The influence of spatial planning on settlement development in Germany and Switzerland: A comparative analysis of governance capacity and impacts
Regional planning is said to be one of the best researched fields of spatially related planning research. It seems, however, that in recent years research interest in regional planning has somewhat declined, despite the fact that the field remains an extremely interesting research object for a number of reasons. Regional planning has a role in both horizontal and vertical coordination and is fundamentally suitable for the analysis of governance problems that embrace a number of levels and sectors. It is one of the few organizations that – in some cases “under one roof” – is involved in both the process of strategic agenda setting and the implementation of those agendas.
The management of settlement development is traditionally seen as one of the core tasks of regional planning. In the debate on preventive climate protection and climate adaptation, questions concerning spatial land-use management have recently attracted increased attention.

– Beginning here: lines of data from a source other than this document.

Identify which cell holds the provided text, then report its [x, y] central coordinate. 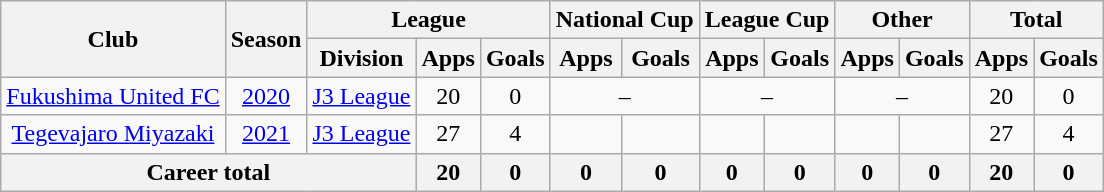
Other [902, 20]
2020 [266, 96]
Fukushima United FC [113, 96]
2021 [266, 134]
Season [266, 39]
Career total [208, 172]
Division [362, 58]
Tegevajaro Miyazaki [113, 134]
Club [113, 39]
League Cup [767, 20]
Total [1036, 20]
League [428, 20]
National Cup [624, 20]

The possible impacts of regional planning are nonetheless not uncontroversial in Germany and Switzerland, as also in other Western industrial countries. On the one hand, the efficacy of regional planning is largely denied, or at least the weak implementation of regional planning goals criticized. On the other hand, regional planning is frequently censured for hindering growth and regional development by applying overly stringent regulations.
This controversy, which is also political in nature, represents the starting point of the research project. The goal is to undertake a bi-national comparison of two federal countries in order to investigate the actual impact of regional planning on settlement development within regional governance structures.